Their concerns centre around low staffing levels at courts, particularly in St. John’s.
“It’s just unbelievable how short-staffed we are,” one officer, who didn’t wanted to be named for fear of retribution, told The Telegram Thursday.
“Safety is being compromised. … If there’s a problem, there’s no one to come running or to help for backup.”
Last year, the office — along with the Crown’s office and Legal Aid — was the subject of cutbacks, with the number of sheriff’s officers cut drastically.
But backlash from staff, NAPE and legal experts prompted the government of Newfoundland and Labrador to backtrack on those cuts.
Government then ordered independent reviews, which were launched in June 2013. It said the goal was to make the Sheriff’s Office a more stable and effective work environment.
The examination of the Sheriff’s Office was led by Leigh DesRoches, a retired RCMP inspector.
It was completed in December 2013, but wasn’t released until months later.
The long delay didn’t sit well with officers and the union, and sparked NAPE president Carol Furlong to publicly call on the minister to release the findings
When it was finally released in March of this year, then-justice minister Darin King said the government accepted all recommendations and that over the next three years, $6.4 million will go to the Sheriff’s Office.
“Our ultimate goal is for a more effective and efficient organization that provides for a safe and secure environment for citizens, the judiciary and all court participants,” King said at the time.
Several of the recommendations focused on improving staffing levels. It stated the office should have 35 officers in St. John’s — which would increase the number by nine.

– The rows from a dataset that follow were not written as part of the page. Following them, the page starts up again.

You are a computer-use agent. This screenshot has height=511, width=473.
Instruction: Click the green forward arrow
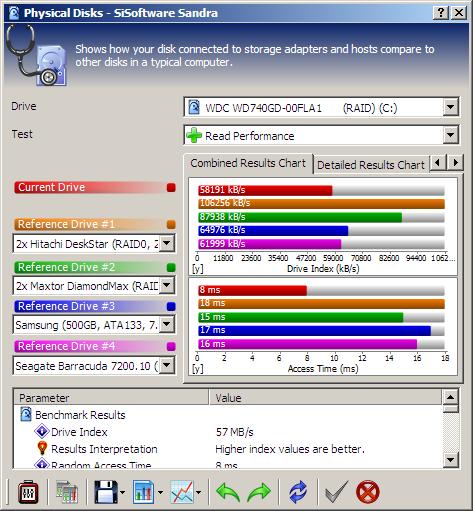259,492
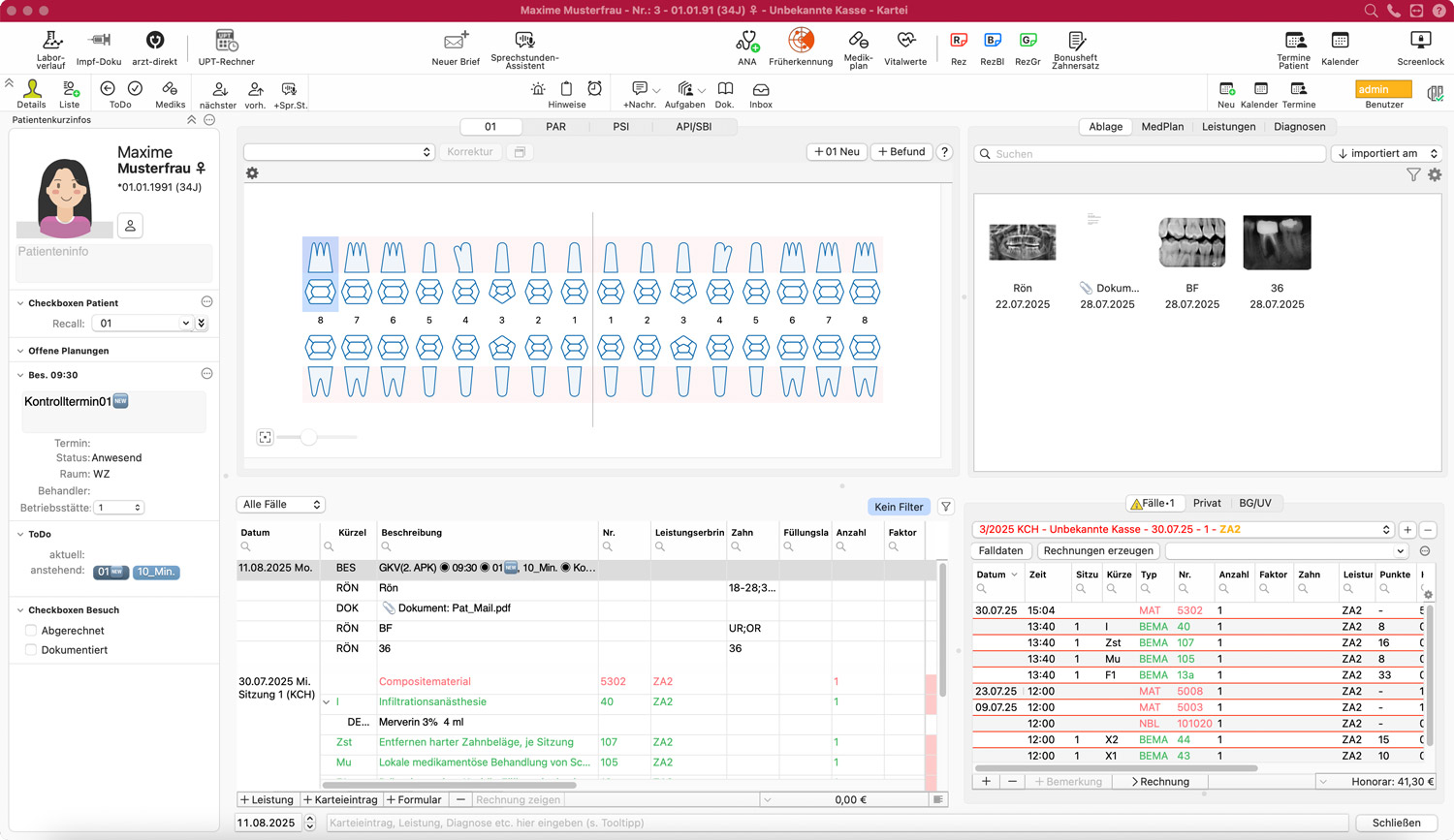Open the Laborverlauf tool

[50, 41]
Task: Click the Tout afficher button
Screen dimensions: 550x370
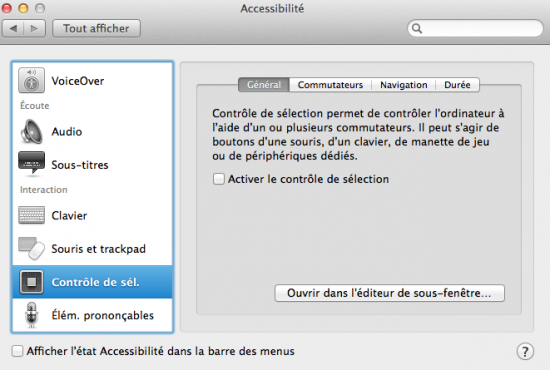Action: 96,28
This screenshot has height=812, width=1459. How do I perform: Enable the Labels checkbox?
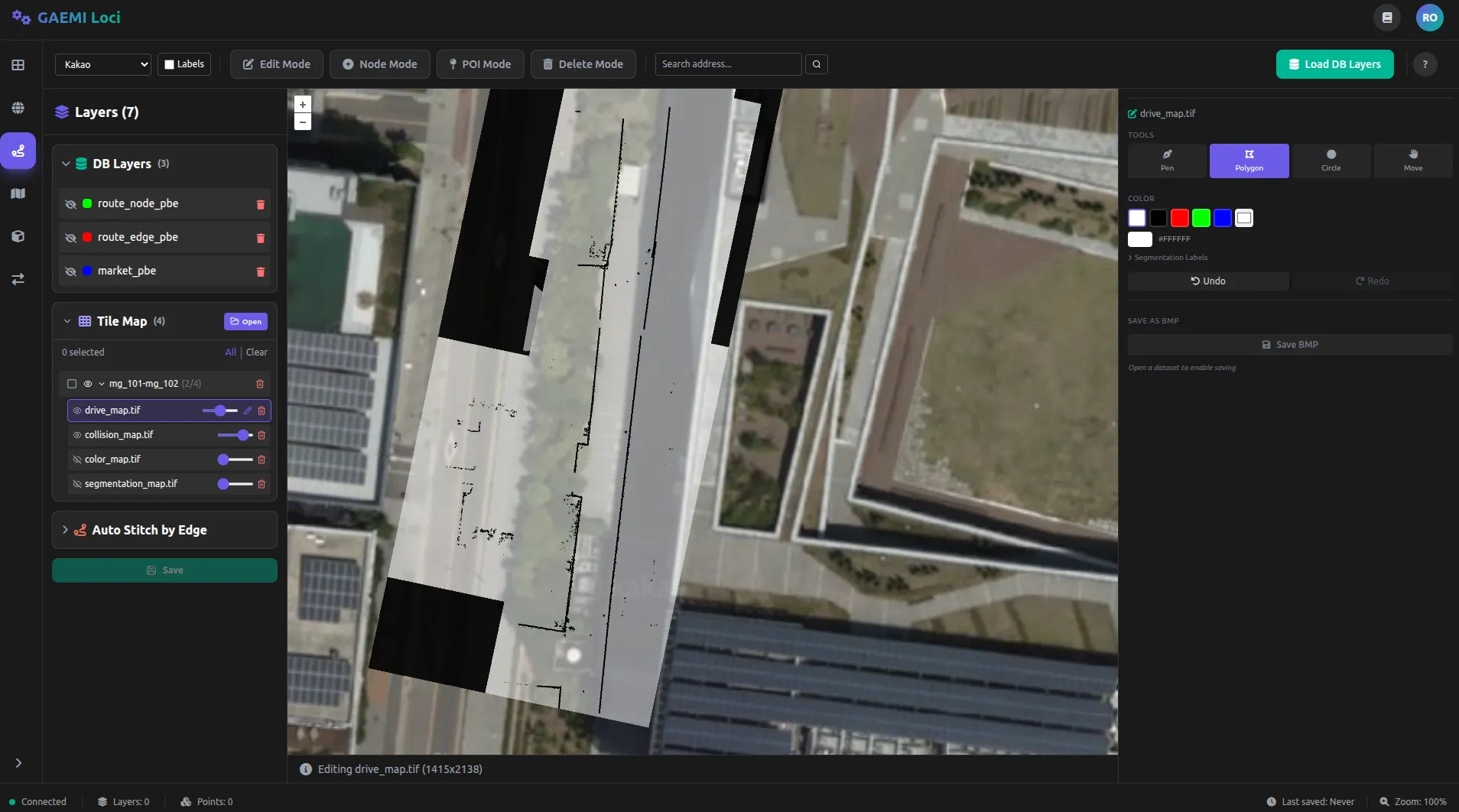170,64
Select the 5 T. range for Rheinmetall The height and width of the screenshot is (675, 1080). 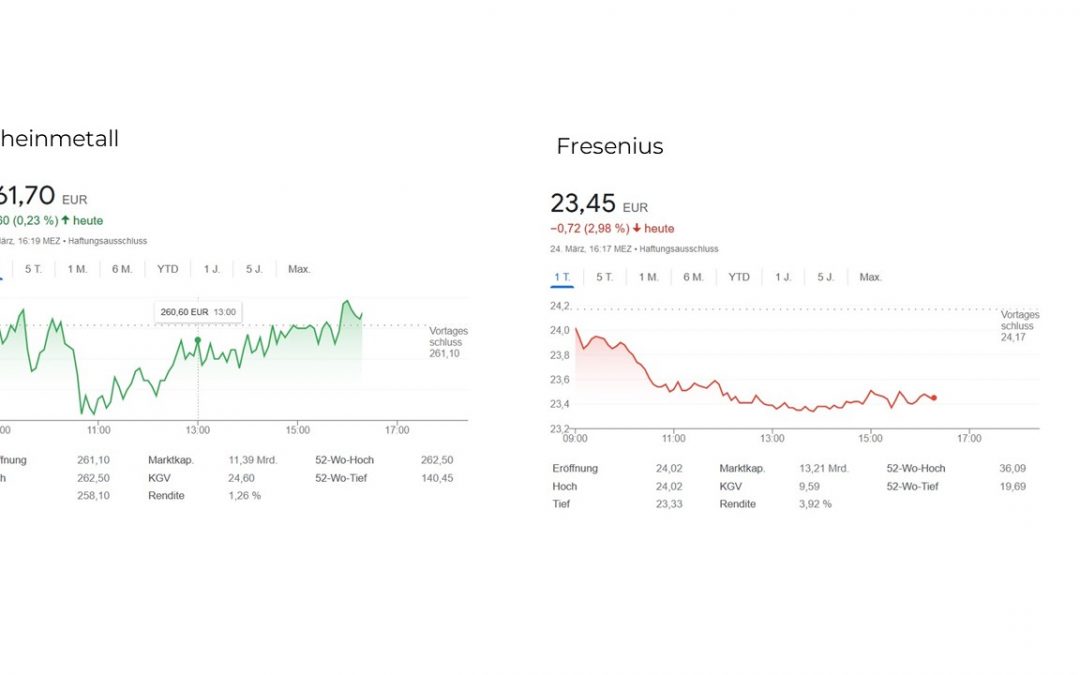coord(34,269)
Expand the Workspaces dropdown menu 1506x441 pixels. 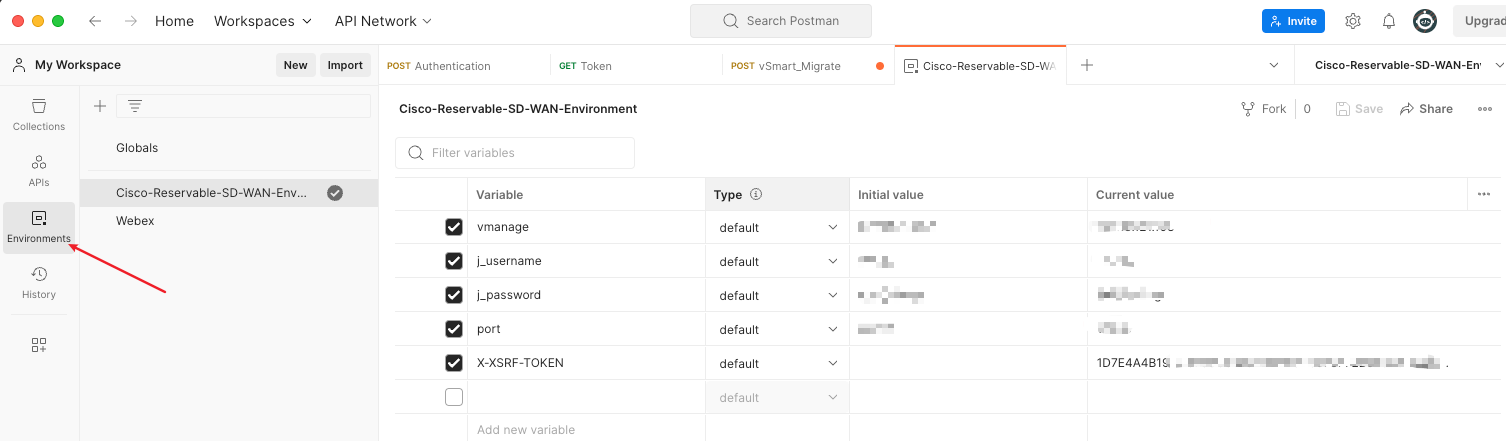[x=263, y=21]
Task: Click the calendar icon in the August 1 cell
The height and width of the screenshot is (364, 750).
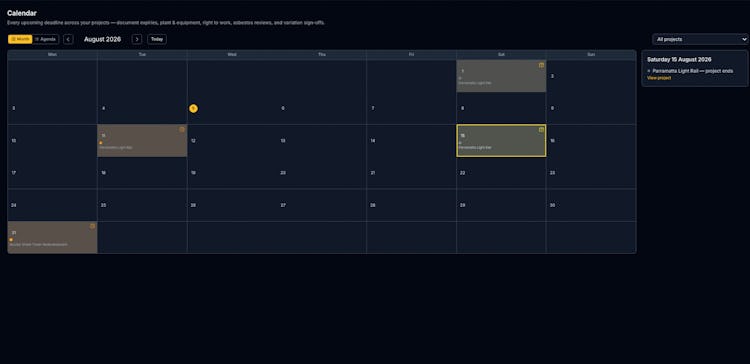Action: [x=541, y=65]
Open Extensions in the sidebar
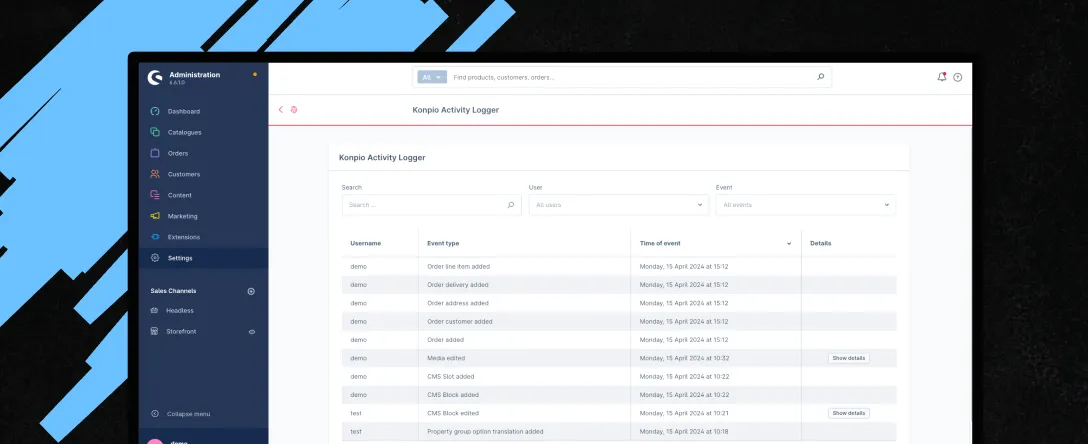The width and height of the screenshot is (1088, 444). [183, 237]
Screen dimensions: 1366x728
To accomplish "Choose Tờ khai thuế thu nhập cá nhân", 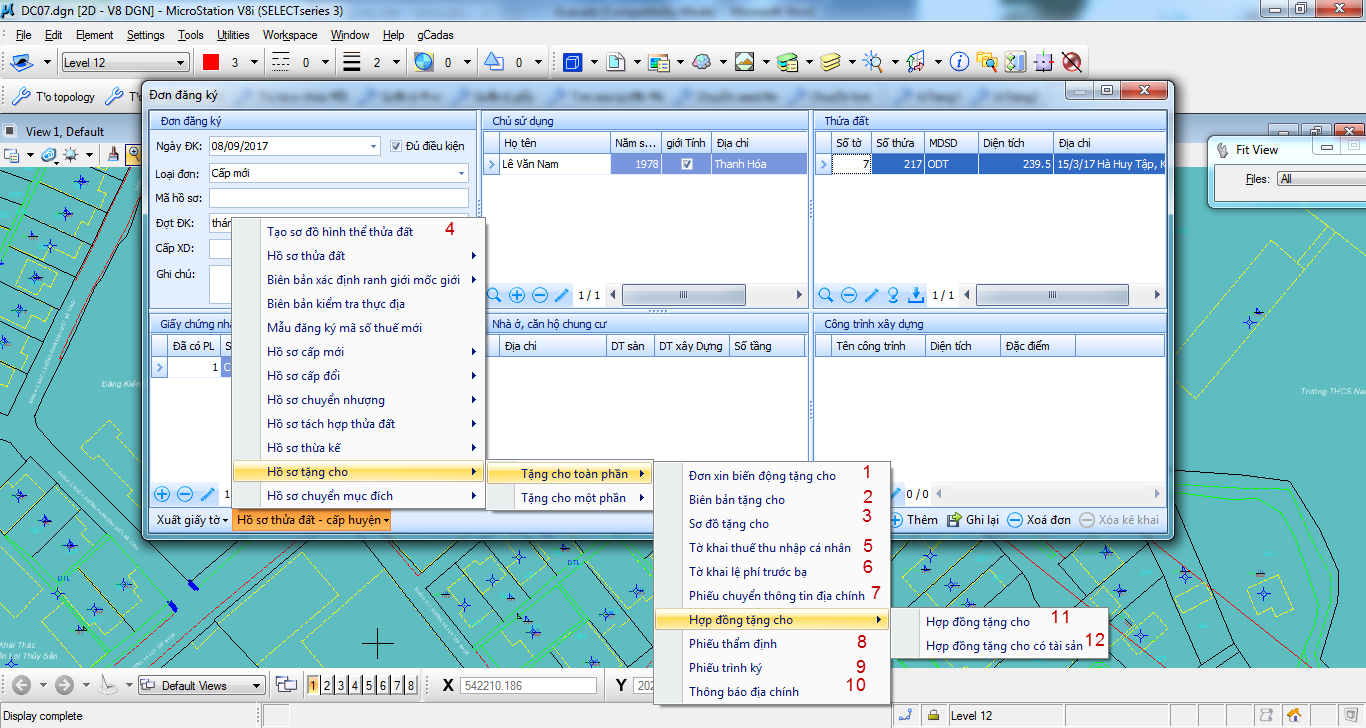I will (770, 548).
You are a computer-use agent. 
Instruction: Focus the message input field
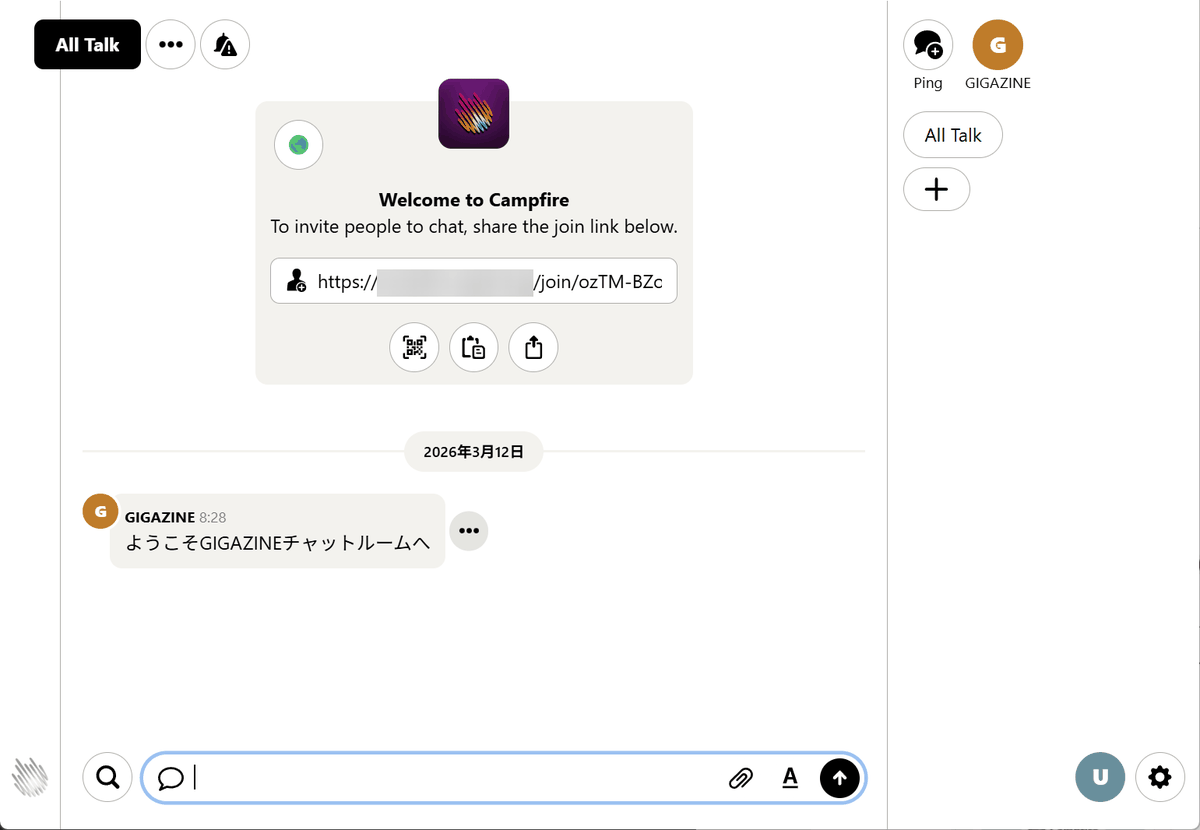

However, sheriff’s officers say those positions have not been added and that the only extra staff they have are employed on a call-in basis.
“We had a deal and it was all lies,” the sheriff’s officer said. “They had this review staging and they gave everyone the impression we were getting more staff, but there’s been no change.
“Another broken promise.”
Seeing a sheriff’s officer in courtrooms in the capital city is rare these days, unless they are escorting inmates from the holding cells.
“I can’t believe they’ve let it get to this point,” another sheriff’s officer said, who also asked not to be named for the same reason.
“It was all just lip service.”
The officer said if on-call staff wanted to be rehired, they will have to through a hiring process which could take months.
When The Telegram asked to speak to Justice Minister Terry French, spokesman Luke Joyce replied with an emailed statement.
“We take the security of our courts seriously and we will be using Mr. DesRoches’ report as a guide to strengthening the Sheriff’s Office over the next few years,” it stated.
“I should point out though that the review of the Sheriff’s Office was released just two months ago and while all 16 recommendations were accepted by the Department of Justice, implementation does take time. Having said that, considerable work has already been done and we are eager to get the work completed.”
With regard to staffing specifically, the statement indicated the recruitment process to fill the new positions has begun and the government aims to have people in place in the next few months.
“Once the jobs have been filled, we will see significant benefits to our court security program …
“In the meantime, we still avail of the on-call lists when necessary to ensure that we have an acceptable number of officers on duty at all times in our courts.”
A sheriff’s officer says those numbers are far from acceptable, an that a few months or a few years is too long to wait.
“All the time we’re waiting, safety is being compromised. I don’t think government realizes the importance of this,” the second officer said.
“Until they’re ready to do something, government will have to be held responsible if anyone is hurt or killed.”